When the workstation receives this response (5), it decrypts the session key and stores it. It also saves the TGT in encrypted form (because it does not know the TGS's key).

The process of requesting access to a specific network service for example, a file access service begins at (6). The client builds a request for a ticket for the desired service to be sent to the Kerberos server's TGS. The request (7) contains the name of the desired service (unencrypted), the user information and current time encrypted with the session key, and the TGT.

The TGS can decrypt both parts of the message (8) because it knows both the session key and its own key (K_TGS). If the authentication is successful and the ticket's time is within the allowed window, the TGS creates a ticket for the client to use with the actual service (9). As part of this process, it generates another session key for use between the client and the target service (K_S2). The second service-specific session key is encrypted using the client's Kerberos server session key, K_S1, and the ticket to be supplied to the service is encrypted using the service's own key (designated K_V), which the Kerberos server also knows. The latter ticket consists of another copy of the new session key and user authentication and time-stamp data.

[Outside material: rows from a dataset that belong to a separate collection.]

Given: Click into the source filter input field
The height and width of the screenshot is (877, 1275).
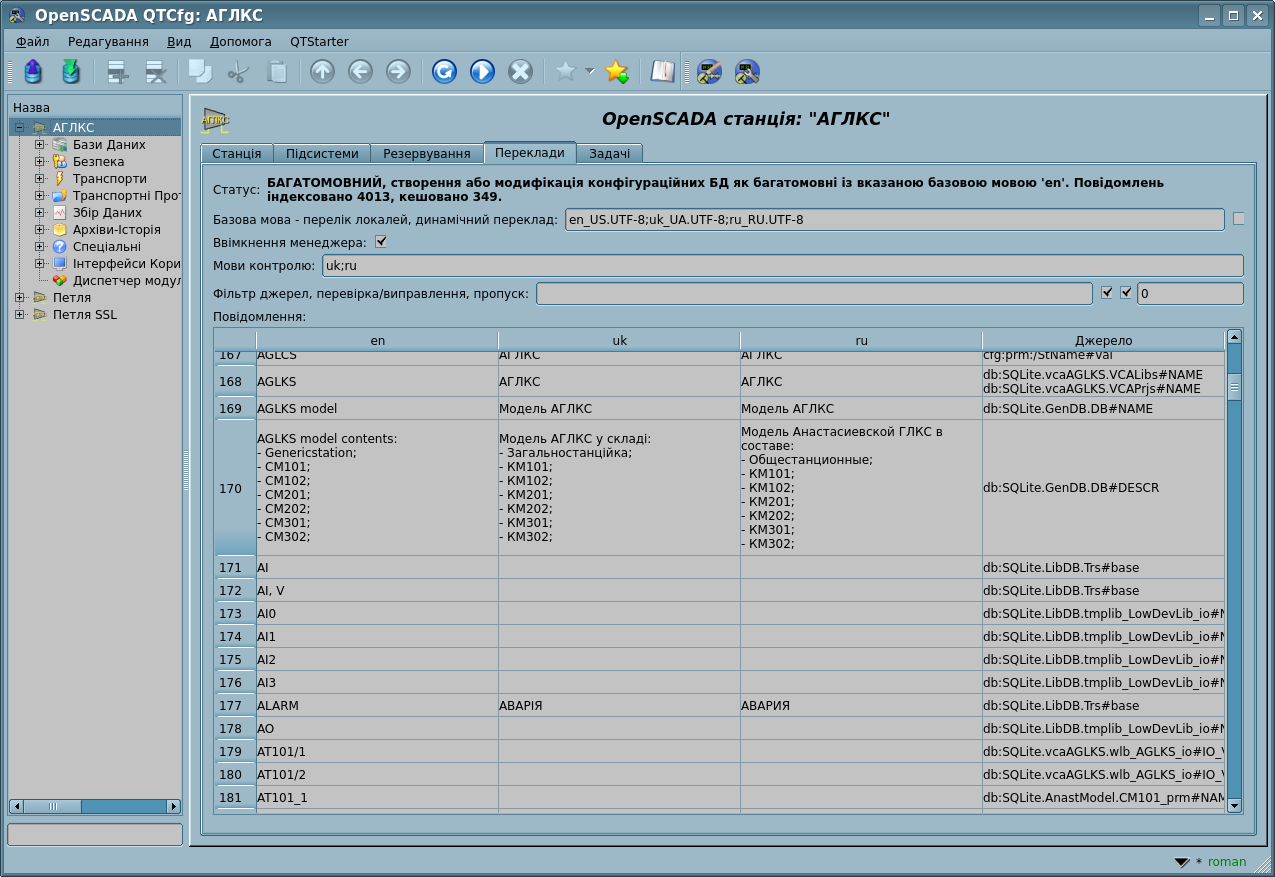Looking at the screenshot, I should tap(814, 294).
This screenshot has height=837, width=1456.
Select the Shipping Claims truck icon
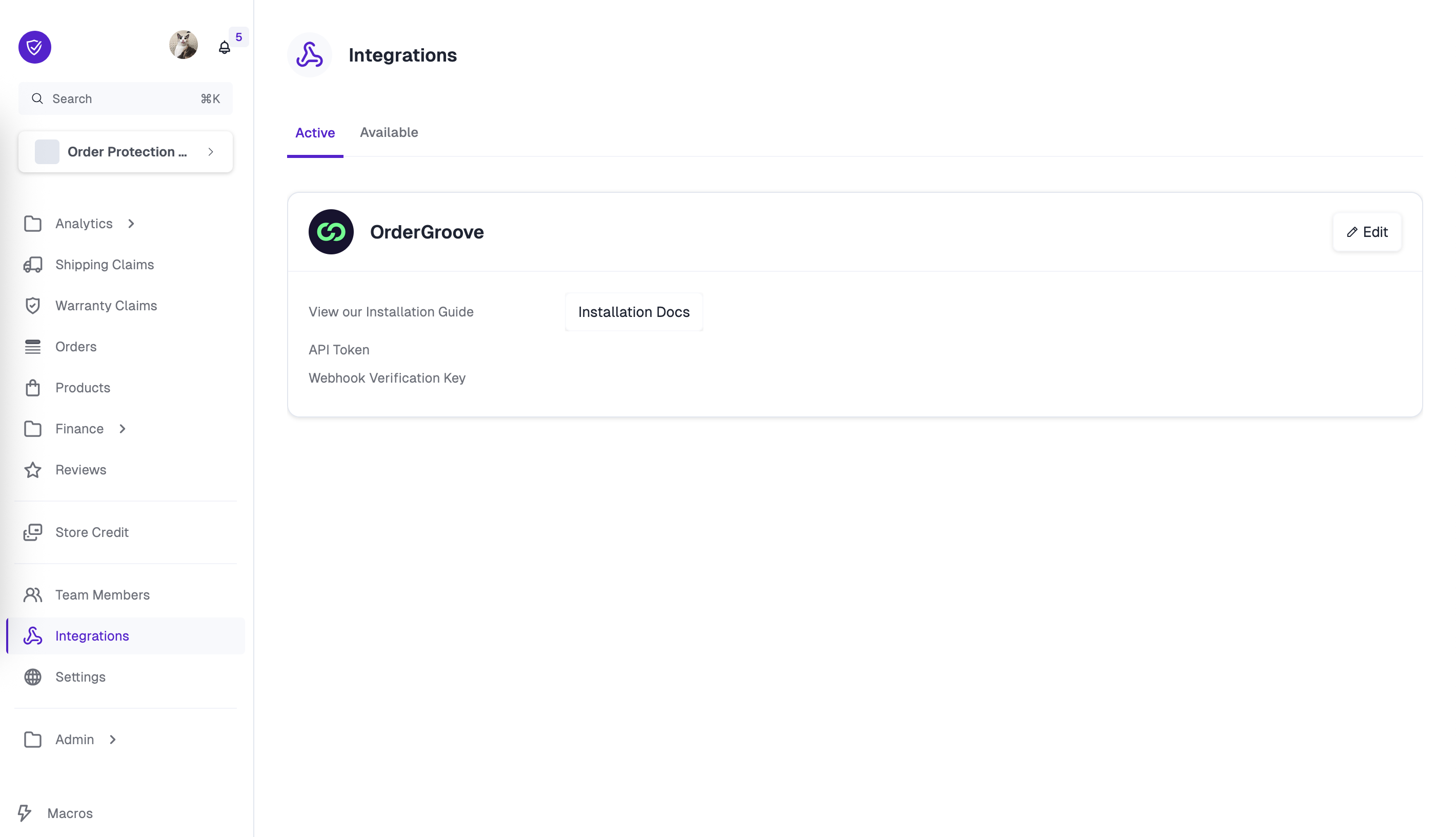point(33,265)
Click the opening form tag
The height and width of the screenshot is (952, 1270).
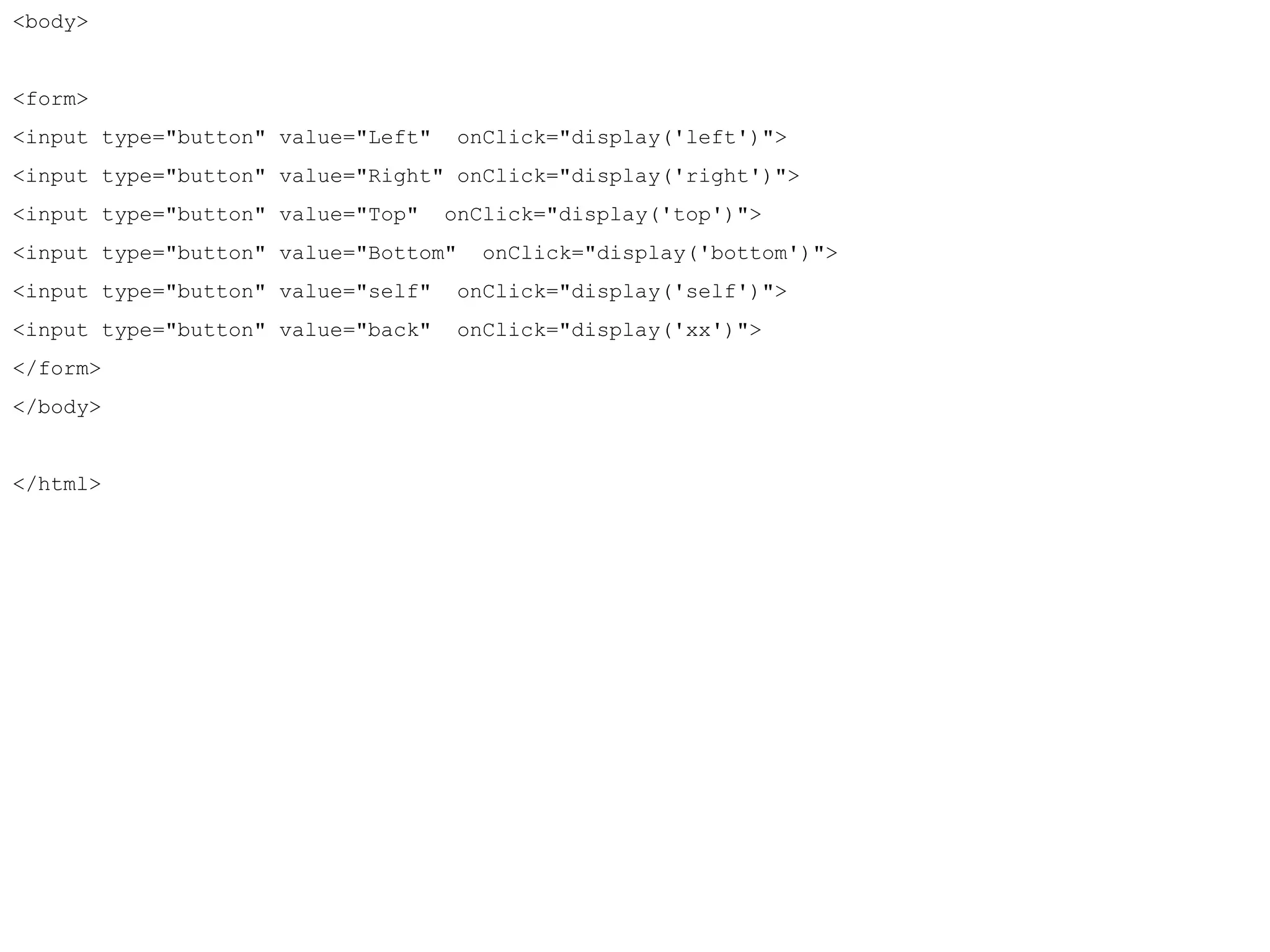click(51, 99)
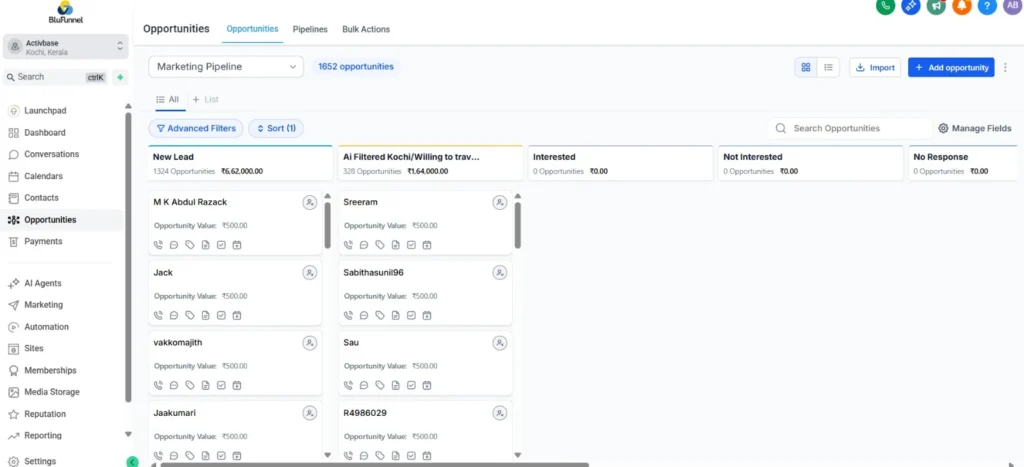Click the phone icon on M K Abdul Razack card

click(158, 245)
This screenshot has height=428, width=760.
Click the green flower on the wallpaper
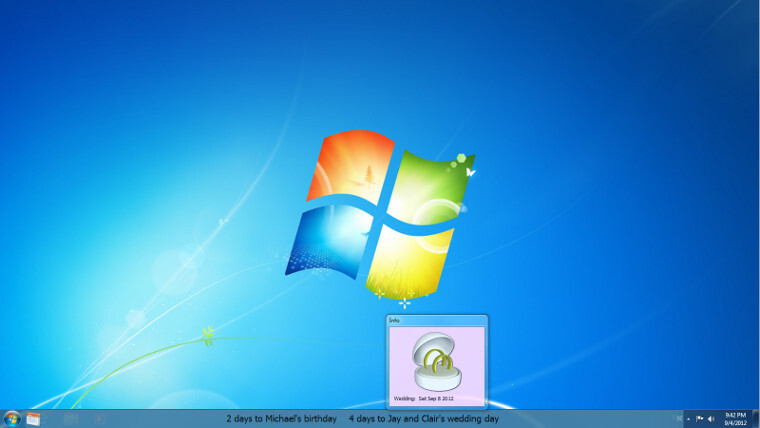tap(208, 333)
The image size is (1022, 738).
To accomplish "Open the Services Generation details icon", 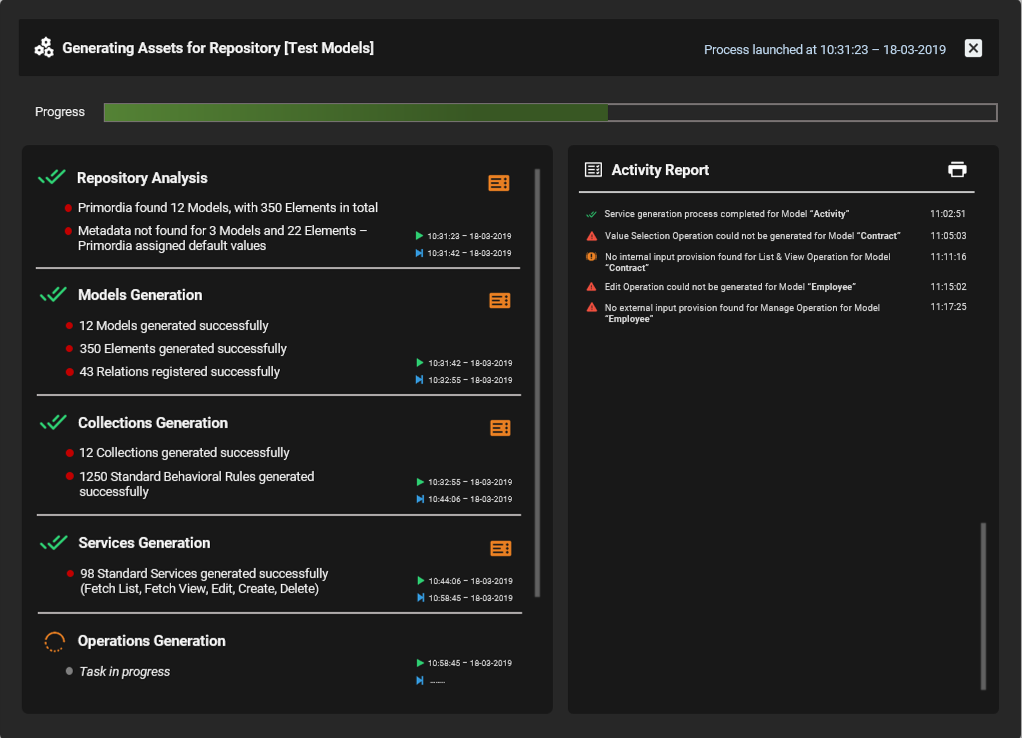I will click(x=501, y=548).
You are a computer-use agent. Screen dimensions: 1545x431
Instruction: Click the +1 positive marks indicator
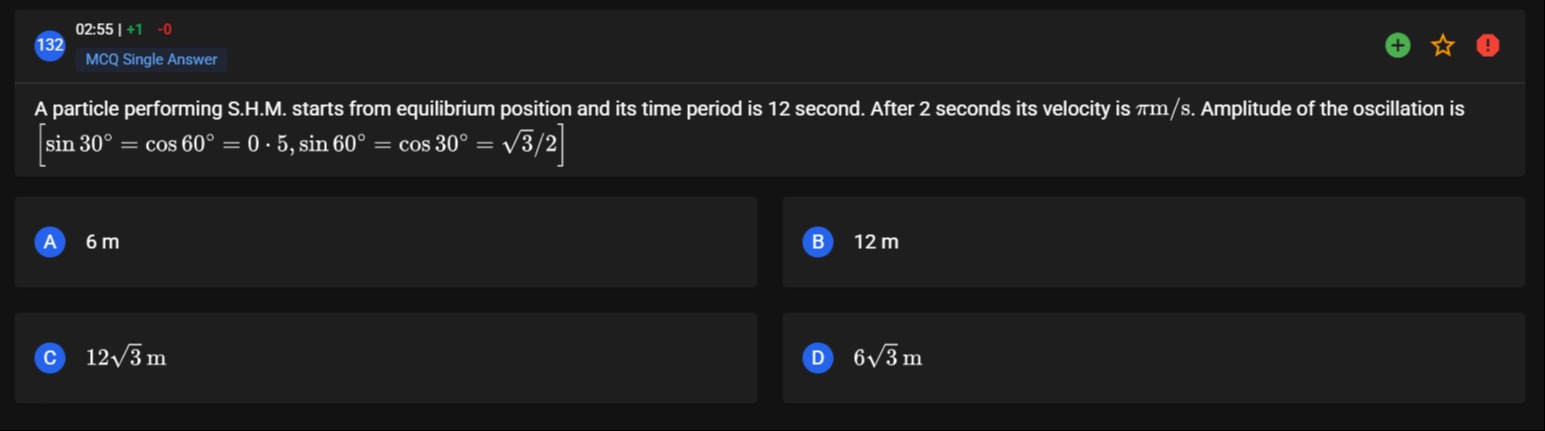pos(135,30)
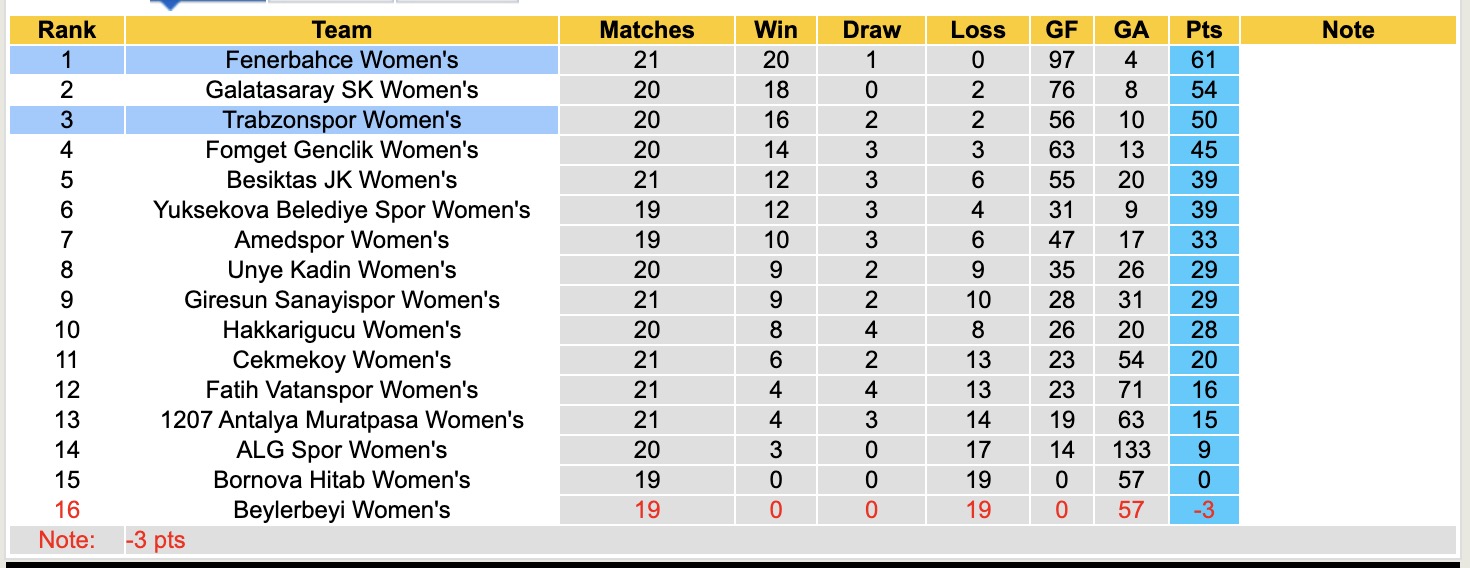Open Besiktas JK Women's team page
Screen dimensions: 1470x568
[341, 180]
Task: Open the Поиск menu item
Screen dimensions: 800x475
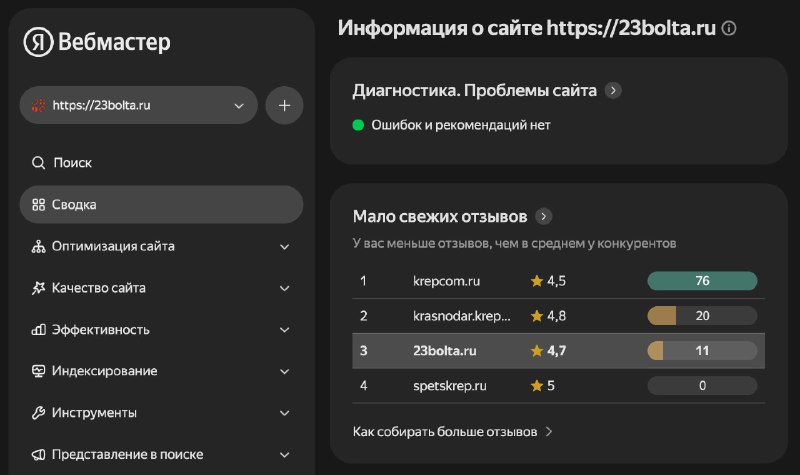Action: 72,163
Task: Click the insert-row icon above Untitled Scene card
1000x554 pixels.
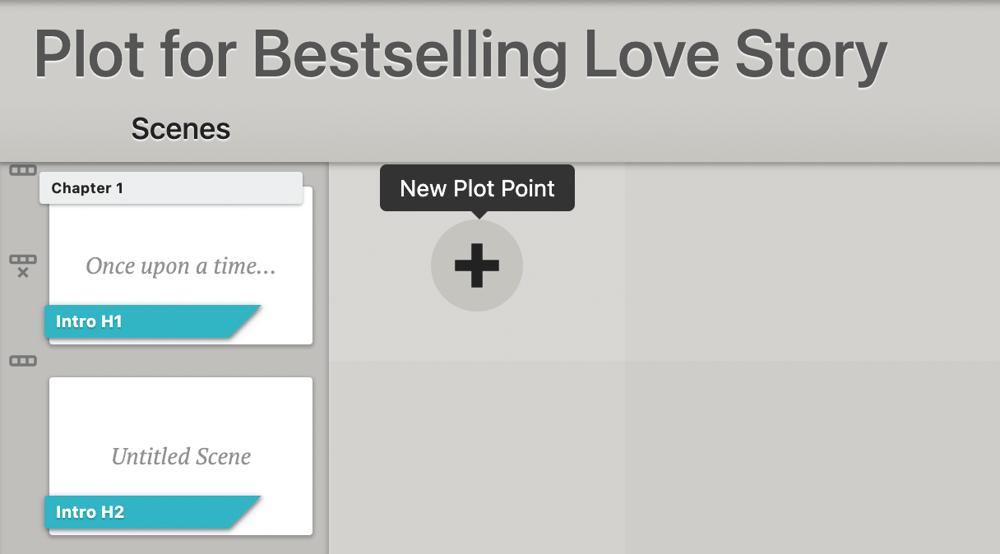Action: 23,361
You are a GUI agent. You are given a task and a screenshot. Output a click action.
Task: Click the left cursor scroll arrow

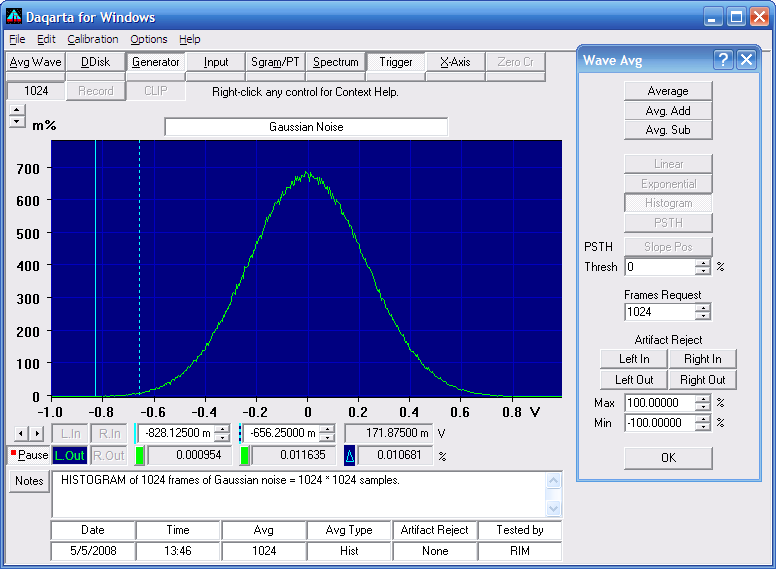pyautogui.click(x=20, y=434)
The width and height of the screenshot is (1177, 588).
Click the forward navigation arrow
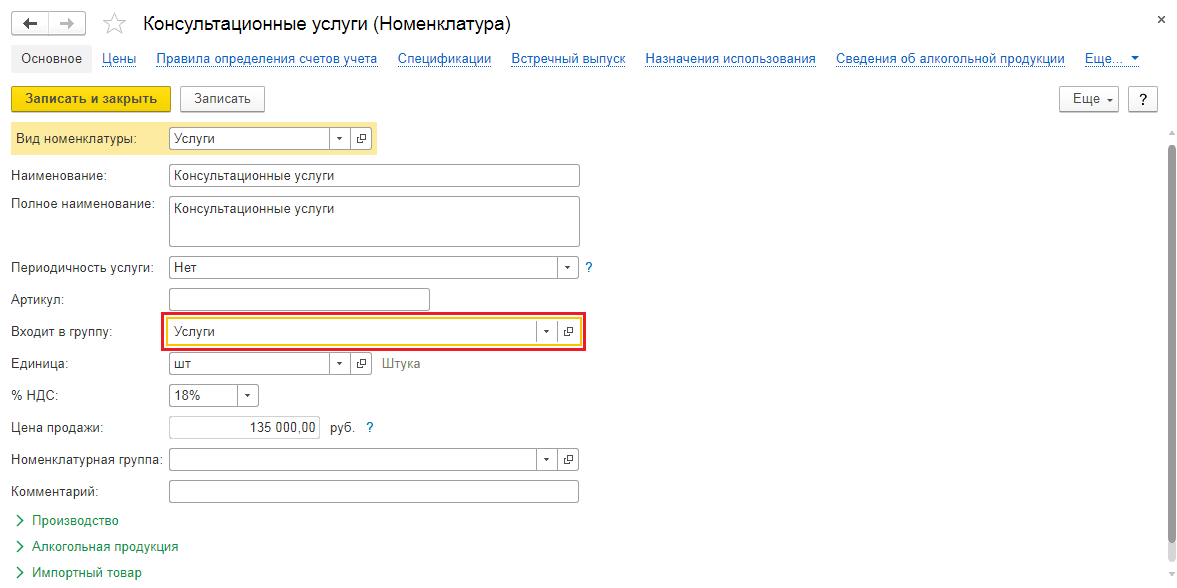pos(66,23)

When the client receives this response (10), it decrypts the new session key using K_S1, and it stores the service ticket in encrypted form (because it does not know K_V). It presents the latter (11) to the desired server (12). The service decrypts it using its own key (K_V) and in doing so learns the session key to be used for future communication with the client (K_S2). Subsequent communications between the two rely solely on the latter session key.

As this description indicates, the Kerberos method assumes an untrustworthy network environment and encrypts all important data. Another nice feature is that it requires no action on the part of the user. All of the requests and ticket presentation happen automatically, triggered by the initial user login.

On the down side, Kerberos relies fundamentally on the security of the Kerberos server. If it is compromised, the security of the entire Kerberos infrastructure is at risk.